§ **What the task asks**
Go through the entries that follow and count every line with the string "click". Reply with the number only.

§ **Information**
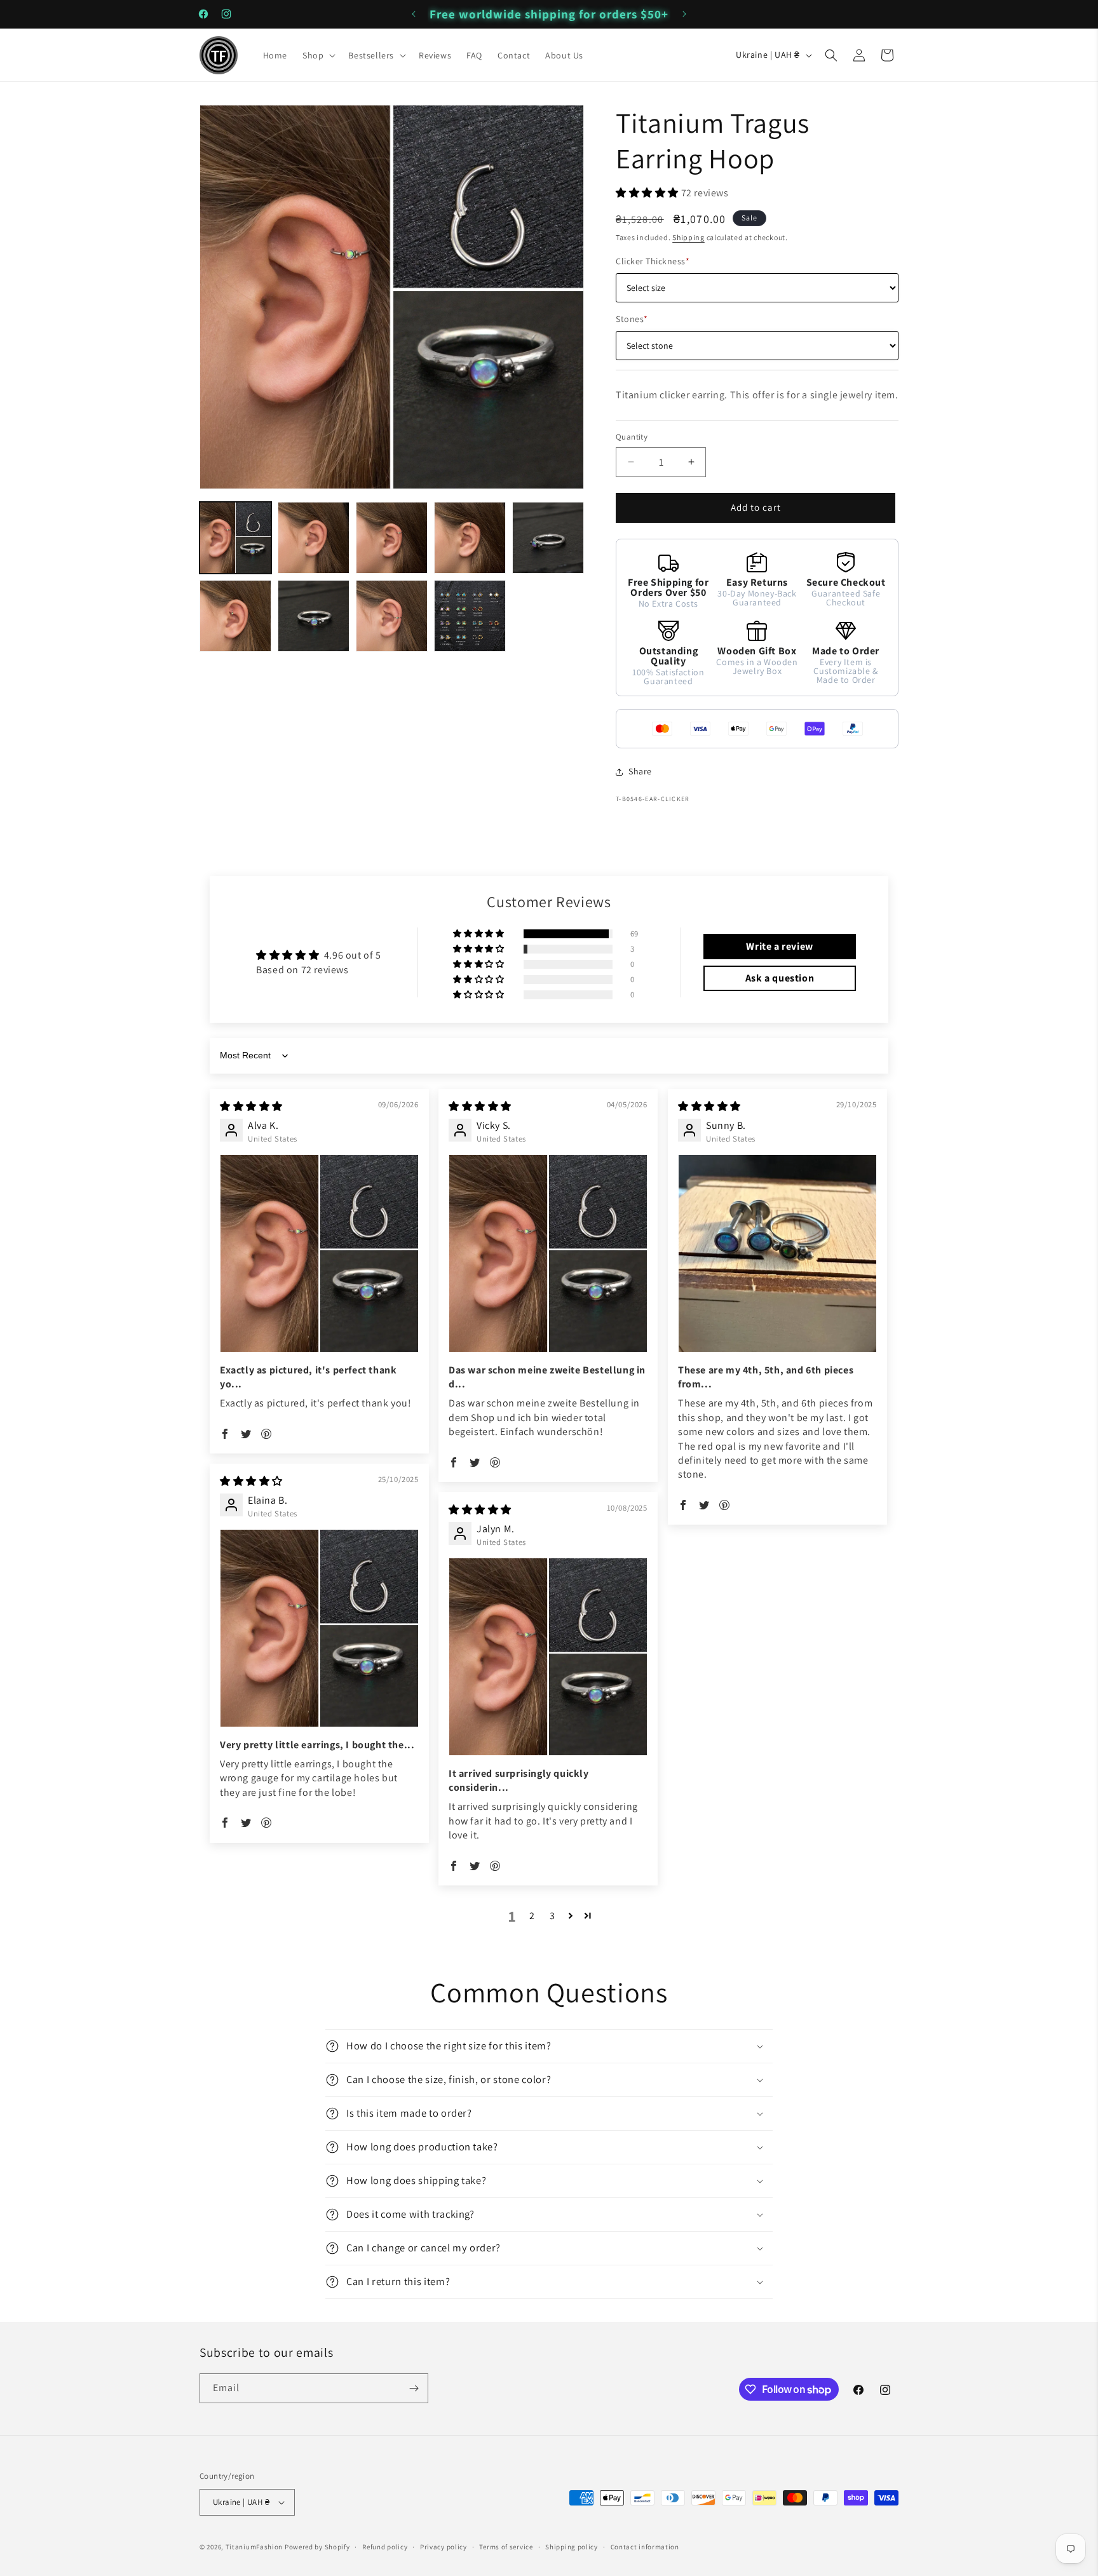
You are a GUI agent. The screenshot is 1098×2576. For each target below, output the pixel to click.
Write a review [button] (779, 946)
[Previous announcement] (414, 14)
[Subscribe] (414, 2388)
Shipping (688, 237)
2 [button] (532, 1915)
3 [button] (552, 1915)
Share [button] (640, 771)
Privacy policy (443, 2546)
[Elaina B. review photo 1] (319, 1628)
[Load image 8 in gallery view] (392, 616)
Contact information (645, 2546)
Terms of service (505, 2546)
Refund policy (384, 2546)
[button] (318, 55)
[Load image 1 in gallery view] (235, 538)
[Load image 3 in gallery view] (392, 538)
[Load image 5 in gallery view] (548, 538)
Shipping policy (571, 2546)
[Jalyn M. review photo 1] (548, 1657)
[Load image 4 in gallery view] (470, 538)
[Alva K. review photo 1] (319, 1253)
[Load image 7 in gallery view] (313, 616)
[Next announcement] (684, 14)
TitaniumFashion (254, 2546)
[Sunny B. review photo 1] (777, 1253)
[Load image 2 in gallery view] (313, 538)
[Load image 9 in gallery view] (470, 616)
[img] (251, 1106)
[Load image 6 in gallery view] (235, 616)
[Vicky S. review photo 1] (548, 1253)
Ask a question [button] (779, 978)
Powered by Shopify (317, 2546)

* * *

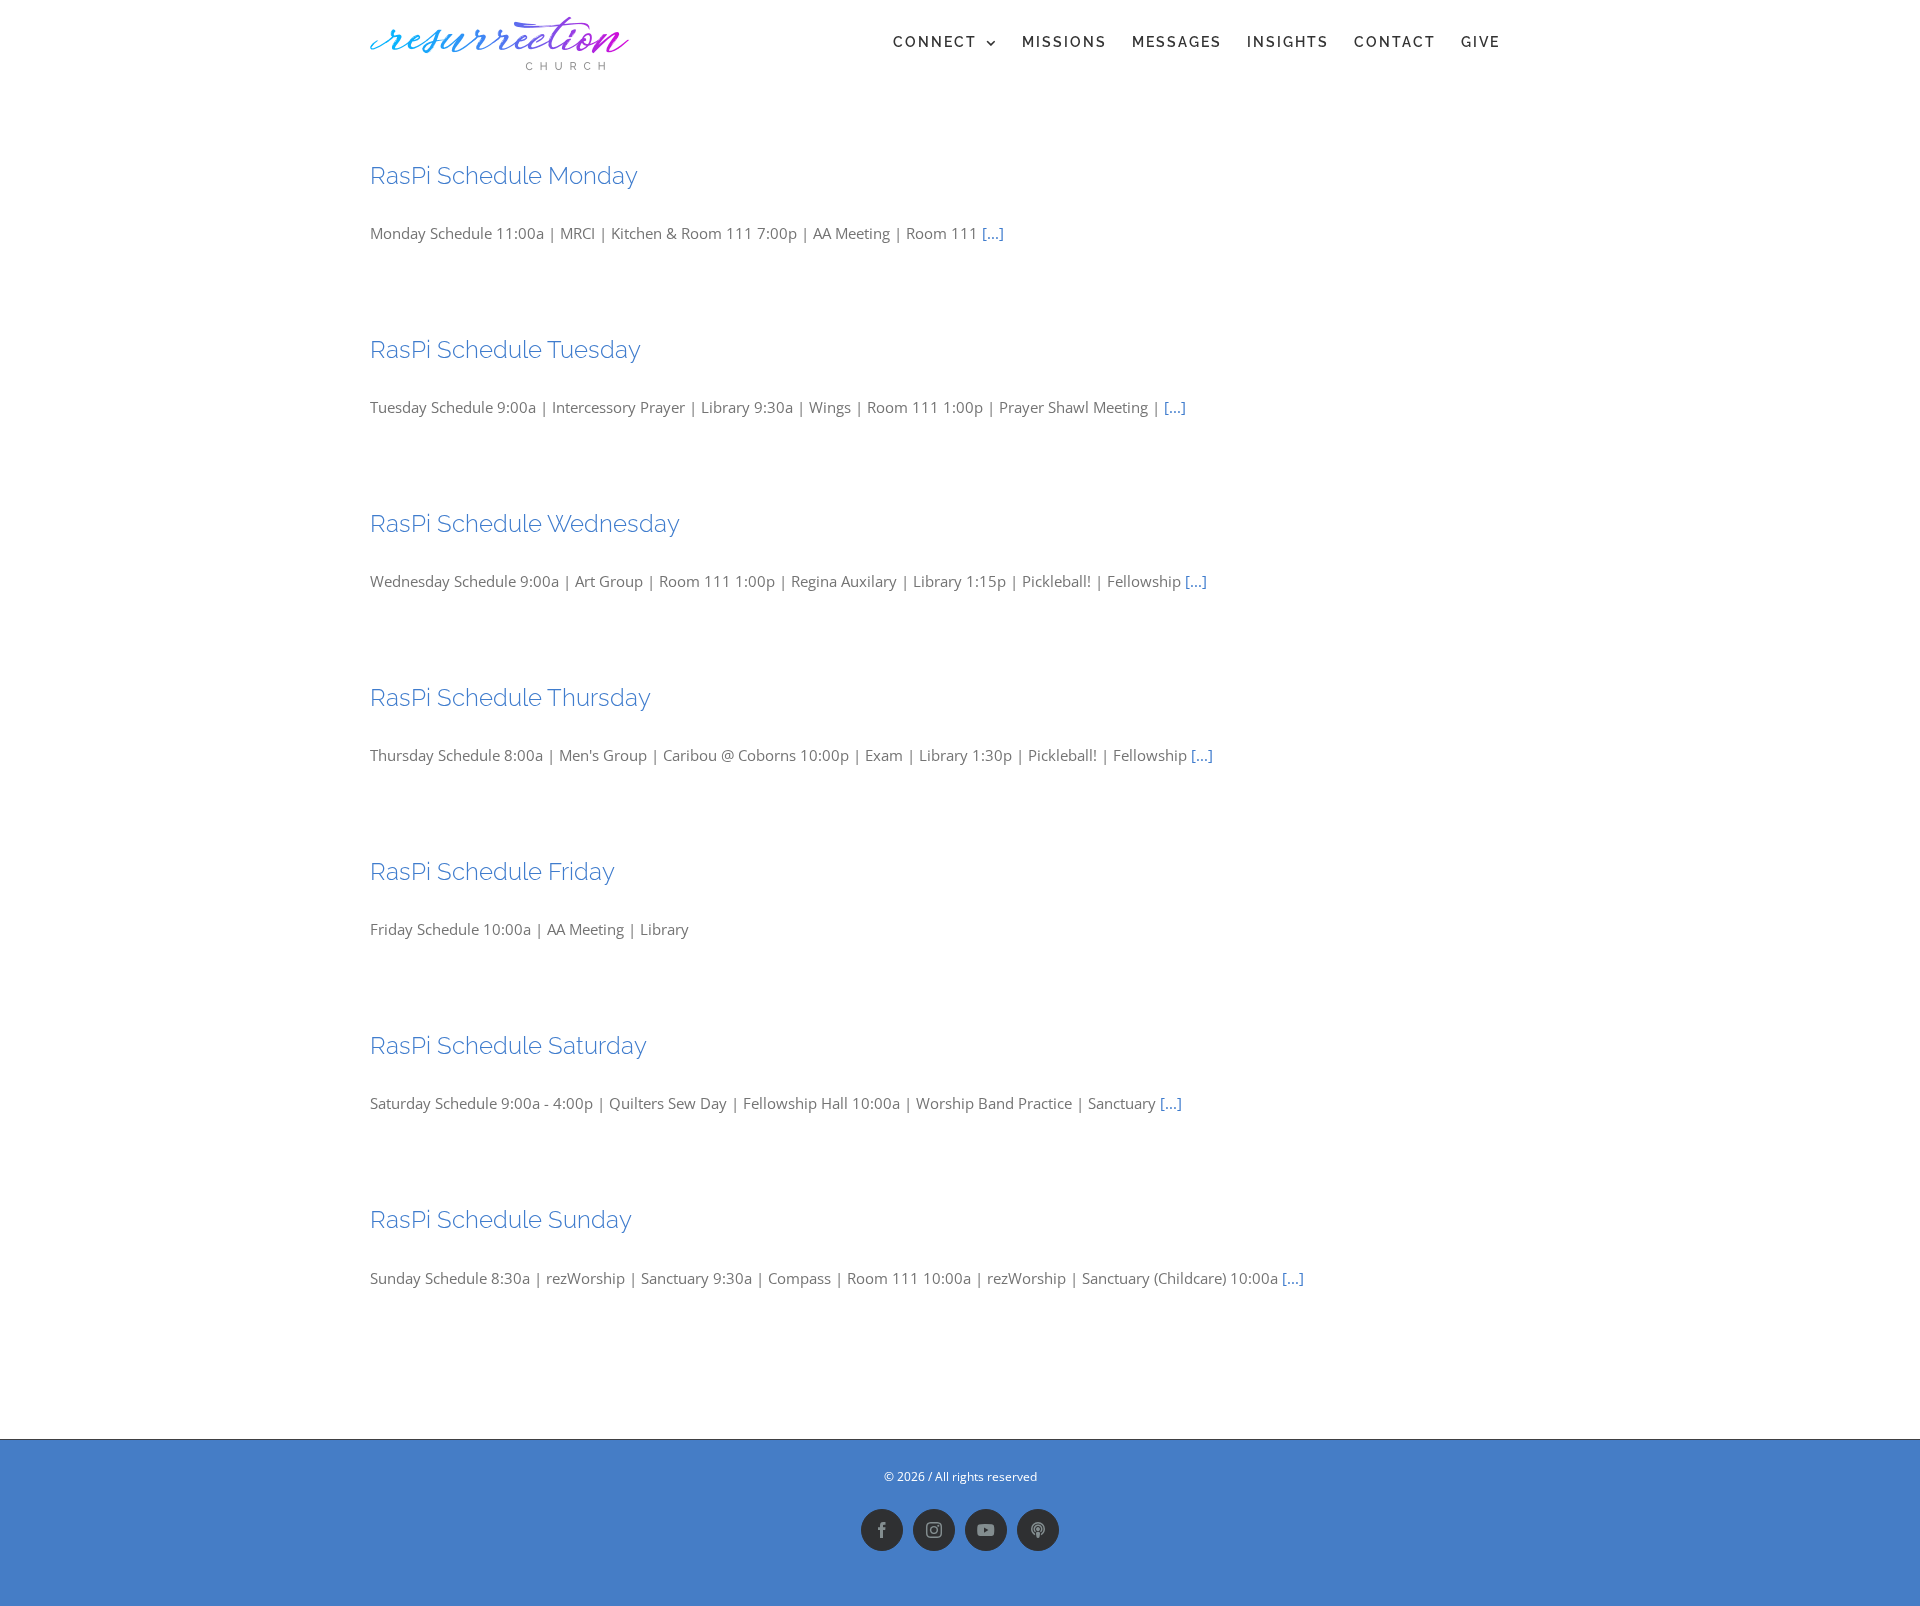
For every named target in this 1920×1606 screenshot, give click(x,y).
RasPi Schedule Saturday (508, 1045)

§ **Solution for this task**
2